**What the task asks:**
Decide whether each statement agrees with the drug court study excerpt, and give yes or no with the words from it that settle the question: 1. Data for the study came from three drug courts in Delaware. 2. All three programs were felony drug courts. 3. The author(s) received financial support for the research.

··· Source text

This study has several limitations. The generalizability of findings is limited because data were collected from only three drug courts in Delaware. However, the locations of these drug courts were in urban and rural areas, which could provide a relatively diverse sample. Findings may also have limited generalizability because all three programs were misdemeanor drug courts. Possession or consumption of cannabis accounted for a substantial portion of the offenses represented by the sample, which may have limited the number of high-needs clients included in the study. As the average length of time between arrest and entrance into drug court was 1 to 3 months, this could have potentially given drug users the necessary time to eliminate substances from their system so that the baseline urine screen would be negative. In effect, this could have also reduced the number of high-needs clients in the study. Moreover, while the ASI comes with strong evidence of reliability and validity, the use of cutoff scores, specifically for the ASI drug composite score, has not been well established in previous research. These cutoff scores, acquired from Lee et al. (2001), separated those with subthreshold, mild to moderate, and severe substance use problems. No subsequent discussion was found regarding the sensitivity and specificity of ASI drug composite cut scores. However, the present study may be viewed as further establishing these cutoffs.
There are several directions for future research. One is the replication of this study with a different or more diverse sample; specifically, a sample likely to have more individuals with high baseline drug use severity. Replications may also want to incorporate additional variables that the current study did not include because of the lack of variability, such as employment on drug court entry, marital status, and the drug of choice. Additional measures of drug use severity other than the ASI and urine screen should be implemented as well to increase the validity of findings. Similarly, the predictive model produced by the current analysis should be cross-validated in other drug courts to estimate how accurately the model predicts graduation. Future researchers should consider using a split-sample to develop and subsequently cross-validate the predictive model.
More broadly, future research should examine treatments currently used in drug court programs with the goal of understanding which treatments provide the most benefit for specific types of offenders. For example, treatment dosage should vary depending on baseline drug use severity as well as risk/needs levels in general, with high-risk and high-needs individuals receiving greater dosages. Possible less-intensive and less-costly secondary interventions for low-risk and low-needs drug court clients should also be explored. Tailoring and adapting interventions to the specific client’s needs could foster greater efficiency as well as increased graduation rates from drug courts. This in turn could yield two important public policy outcomes: more effective use of allocated funding and reduced criminal recidivism.
Footnotes
Declaration of Conflicting Interests
The author(s) declared no potential conflicts of interest with respect to the research, authorship, and/or publication of this article.
Funding
The author(s) received no financial support for the research, authorship, and/or publication of this article.

······
··· Material shown

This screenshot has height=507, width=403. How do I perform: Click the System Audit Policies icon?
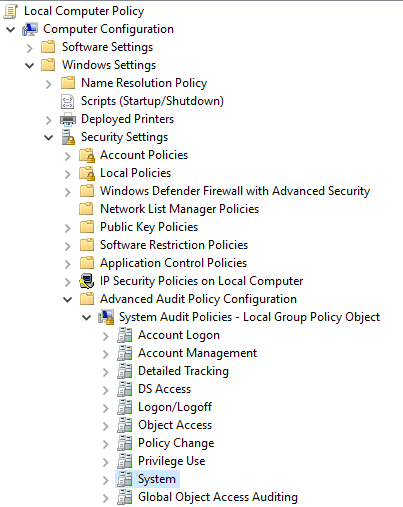coord(106,317)
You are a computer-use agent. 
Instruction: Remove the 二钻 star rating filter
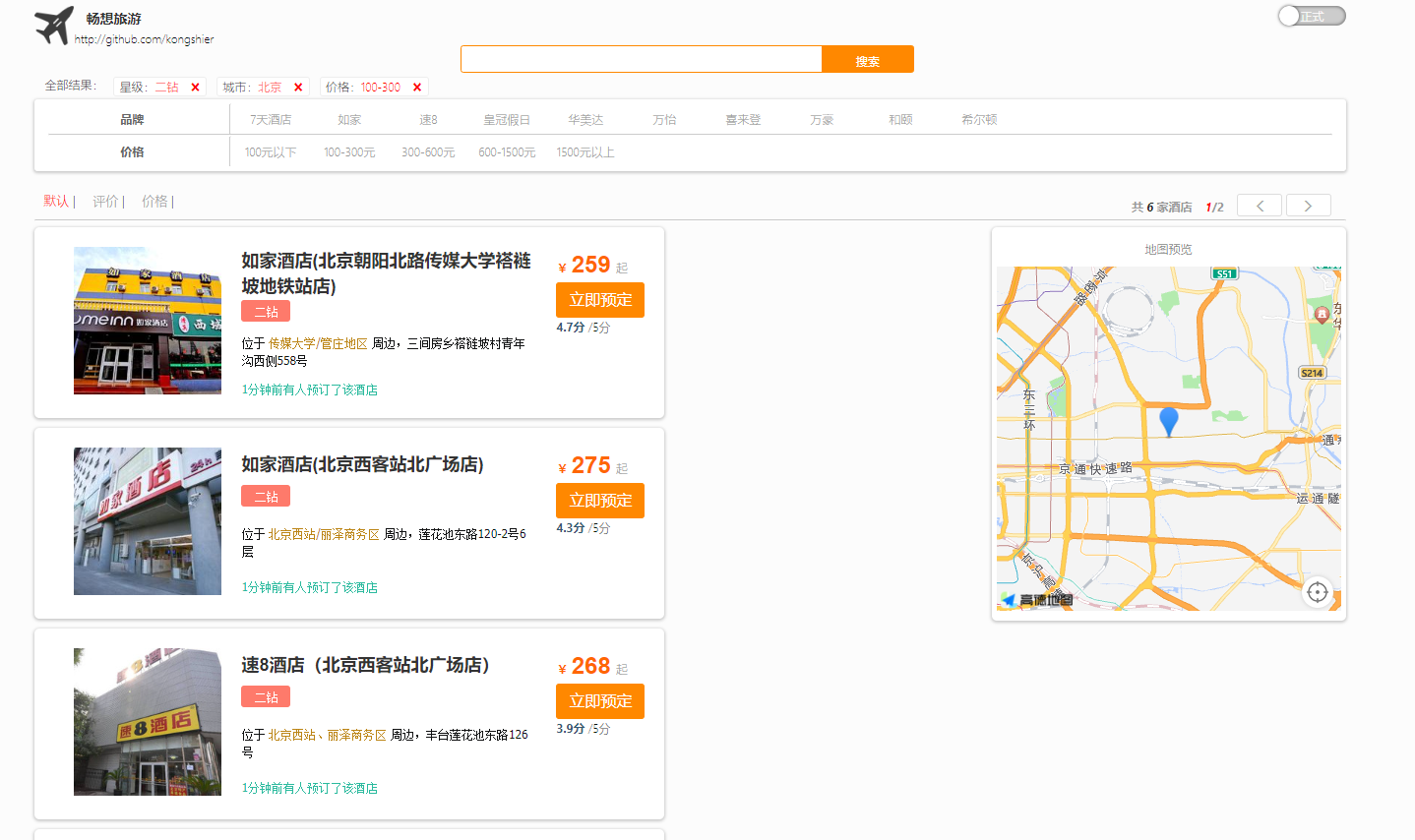pos(194,87)
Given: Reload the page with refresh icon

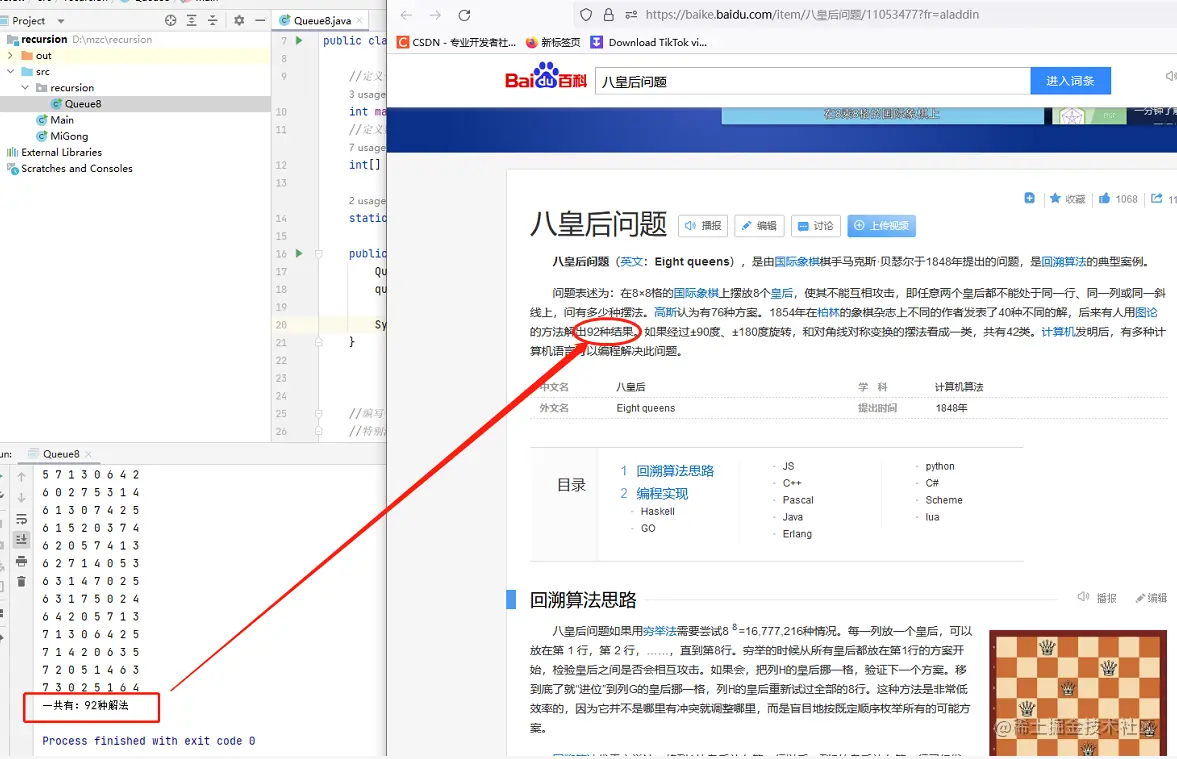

······

**Completed exercise:**
1. Yes: "data were collected from only three drug courts in Delaware"
2. No: "all three programs were misdemeanor drug courts"
3. No: "The author(s) received no financial support for the research, authorship, and/or publication of this article."